Problem details
Using the records below, copy out exactly the line that contains "The width and height of the screenshot is (1027, 741)." and every line that follows it, up to and including the last, and no others.

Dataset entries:
------------

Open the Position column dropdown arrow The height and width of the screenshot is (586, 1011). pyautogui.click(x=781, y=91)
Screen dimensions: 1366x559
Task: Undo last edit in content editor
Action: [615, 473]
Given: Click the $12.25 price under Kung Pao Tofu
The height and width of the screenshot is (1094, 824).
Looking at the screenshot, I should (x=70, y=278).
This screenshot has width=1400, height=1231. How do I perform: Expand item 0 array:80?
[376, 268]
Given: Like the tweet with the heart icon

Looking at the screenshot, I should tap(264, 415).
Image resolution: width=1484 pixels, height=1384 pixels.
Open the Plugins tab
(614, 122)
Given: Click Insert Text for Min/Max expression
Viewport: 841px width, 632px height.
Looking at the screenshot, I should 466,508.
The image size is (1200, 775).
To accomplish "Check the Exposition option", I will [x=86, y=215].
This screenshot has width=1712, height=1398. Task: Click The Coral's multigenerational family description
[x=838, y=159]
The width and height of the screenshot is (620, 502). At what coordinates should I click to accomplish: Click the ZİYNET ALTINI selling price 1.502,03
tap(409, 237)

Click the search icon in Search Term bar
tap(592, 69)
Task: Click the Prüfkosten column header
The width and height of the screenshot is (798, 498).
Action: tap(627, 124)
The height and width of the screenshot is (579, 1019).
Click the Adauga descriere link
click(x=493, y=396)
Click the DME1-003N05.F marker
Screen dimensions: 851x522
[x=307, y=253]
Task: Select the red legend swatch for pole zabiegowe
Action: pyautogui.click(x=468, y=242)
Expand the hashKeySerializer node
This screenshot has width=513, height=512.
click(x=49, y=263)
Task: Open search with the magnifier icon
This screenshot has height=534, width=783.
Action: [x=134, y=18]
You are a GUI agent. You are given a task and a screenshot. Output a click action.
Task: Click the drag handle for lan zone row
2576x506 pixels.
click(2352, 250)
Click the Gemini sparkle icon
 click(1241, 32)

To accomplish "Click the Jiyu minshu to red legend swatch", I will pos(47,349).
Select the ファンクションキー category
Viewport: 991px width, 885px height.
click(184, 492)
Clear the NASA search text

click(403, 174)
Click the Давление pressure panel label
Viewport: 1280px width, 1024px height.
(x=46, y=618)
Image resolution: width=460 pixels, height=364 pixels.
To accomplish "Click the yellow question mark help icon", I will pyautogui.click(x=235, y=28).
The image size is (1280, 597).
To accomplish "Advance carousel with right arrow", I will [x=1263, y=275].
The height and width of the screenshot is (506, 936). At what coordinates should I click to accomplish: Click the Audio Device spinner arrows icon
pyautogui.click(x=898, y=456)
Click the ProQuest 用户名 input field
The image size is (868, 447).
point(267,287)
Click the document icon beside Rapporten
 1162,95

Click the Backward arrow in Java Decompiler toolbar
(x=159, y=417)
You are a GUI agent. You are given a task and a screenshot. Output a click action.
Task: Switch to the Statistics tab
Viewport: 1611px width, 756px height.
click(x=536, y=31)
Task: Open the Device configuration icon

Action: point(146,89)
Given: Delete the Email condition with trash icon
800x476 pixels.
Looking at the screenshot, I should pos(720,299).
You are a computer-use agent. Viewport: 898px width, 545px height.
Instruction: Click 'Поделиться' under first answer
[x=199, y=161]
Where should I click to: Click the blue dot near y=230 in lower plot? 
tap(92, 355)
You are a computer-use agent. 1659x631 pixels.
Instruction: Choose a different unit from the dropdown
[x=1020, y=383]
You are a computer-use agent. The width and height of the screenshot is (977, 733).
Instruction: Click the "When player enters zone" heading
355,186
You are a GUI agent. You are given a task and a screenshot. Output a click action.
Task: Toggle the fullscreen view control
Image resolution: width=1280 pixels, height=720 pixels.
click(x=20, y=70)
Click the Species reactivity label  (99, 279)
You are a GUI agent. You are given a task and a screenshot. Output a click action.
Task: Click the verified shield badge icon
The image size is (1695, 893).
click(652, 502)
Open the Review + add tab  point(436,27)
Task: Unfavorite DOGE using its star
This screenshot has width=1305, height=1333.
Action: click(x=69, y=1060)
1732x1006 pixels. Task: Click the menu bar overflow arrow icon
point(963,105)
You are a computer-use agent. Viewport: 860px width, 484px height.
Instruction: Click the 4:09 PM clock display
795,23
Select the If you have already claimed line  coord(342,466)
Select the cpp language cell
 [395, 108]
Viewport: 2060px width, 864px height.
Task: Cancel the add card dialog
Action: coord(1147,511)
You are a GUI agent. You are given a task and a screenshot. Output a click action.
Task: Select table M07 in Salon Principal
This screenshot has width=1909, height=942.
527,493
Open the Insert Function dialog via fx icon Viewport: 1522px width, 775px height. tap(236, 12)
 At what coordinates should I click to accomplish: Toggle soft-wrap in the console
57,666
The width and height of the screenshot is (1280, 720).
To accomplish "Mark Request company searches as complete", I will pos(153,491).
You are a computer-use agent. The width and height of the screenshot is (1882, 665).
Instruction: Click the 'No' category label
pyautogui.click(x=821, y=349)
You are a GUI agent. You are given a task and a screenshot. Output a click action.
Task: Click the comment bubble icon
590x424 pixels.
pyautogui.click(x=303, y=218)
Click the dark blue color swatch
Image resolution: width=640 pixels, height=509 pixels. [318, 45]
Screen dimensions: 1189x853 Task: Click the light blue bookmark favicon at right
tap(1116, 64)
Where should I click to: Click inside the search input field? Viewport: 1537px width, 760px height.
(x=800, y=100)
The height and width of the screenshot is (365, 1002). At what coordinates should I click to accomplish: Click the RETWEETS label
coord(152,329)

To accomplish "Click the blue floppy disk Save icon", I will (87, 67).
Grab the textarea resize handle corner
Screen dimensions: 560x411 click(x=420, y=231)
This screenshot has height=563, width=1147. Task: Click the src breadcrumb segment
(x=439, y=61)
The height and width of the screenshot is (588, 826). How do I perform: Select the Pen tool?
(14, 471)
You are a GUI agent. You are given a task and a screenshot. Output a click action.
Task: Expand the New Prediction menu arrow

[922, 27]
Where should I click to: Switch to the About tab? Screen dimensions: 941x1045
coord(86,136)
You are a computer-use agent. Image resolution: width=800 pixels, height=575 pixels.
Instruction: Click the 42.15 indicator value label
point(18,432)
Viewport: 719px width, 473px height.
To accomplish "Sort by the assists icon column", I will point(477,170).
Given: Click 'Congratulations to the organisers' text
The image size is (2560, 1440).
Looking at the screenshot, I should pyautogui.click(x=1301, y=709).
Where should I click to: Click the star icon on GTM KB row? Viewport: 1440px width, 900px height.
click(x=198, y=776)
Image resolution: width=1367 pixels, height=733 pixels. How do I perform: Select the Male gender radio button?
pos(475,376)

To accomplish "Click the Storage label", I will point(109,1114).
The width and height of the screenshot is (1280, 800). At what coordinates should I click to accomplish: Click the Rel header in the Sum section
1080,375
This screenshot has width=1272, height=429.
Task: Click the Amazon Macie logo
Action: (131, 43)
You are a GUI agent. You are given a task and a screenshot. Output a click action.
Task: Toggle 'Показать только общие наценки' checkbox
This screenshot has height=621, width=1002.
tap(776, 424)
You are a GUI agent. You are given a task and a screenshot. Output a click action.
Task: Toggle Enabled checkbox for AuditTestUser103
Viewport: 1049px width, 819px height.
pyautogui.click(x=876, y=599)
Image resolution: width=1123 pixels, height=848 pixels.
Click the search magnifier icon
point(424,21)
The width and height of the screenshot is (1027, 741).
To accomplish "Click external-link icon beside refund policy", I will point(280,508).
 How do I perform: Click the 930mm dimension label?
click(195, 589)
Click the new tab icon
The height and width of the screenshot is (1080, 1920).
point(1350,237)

------------

Expected answer
The width and height of the screenshot is (1027, 741).
To accomplish "Click external-link icon beside refund policy", I will point(280,508).
 How do I perform: Click the 930mm dimension label?
click(195, 589)
Click the new tab icon
The height and width of the screenshot is (1080, 1920).
point(1350,237)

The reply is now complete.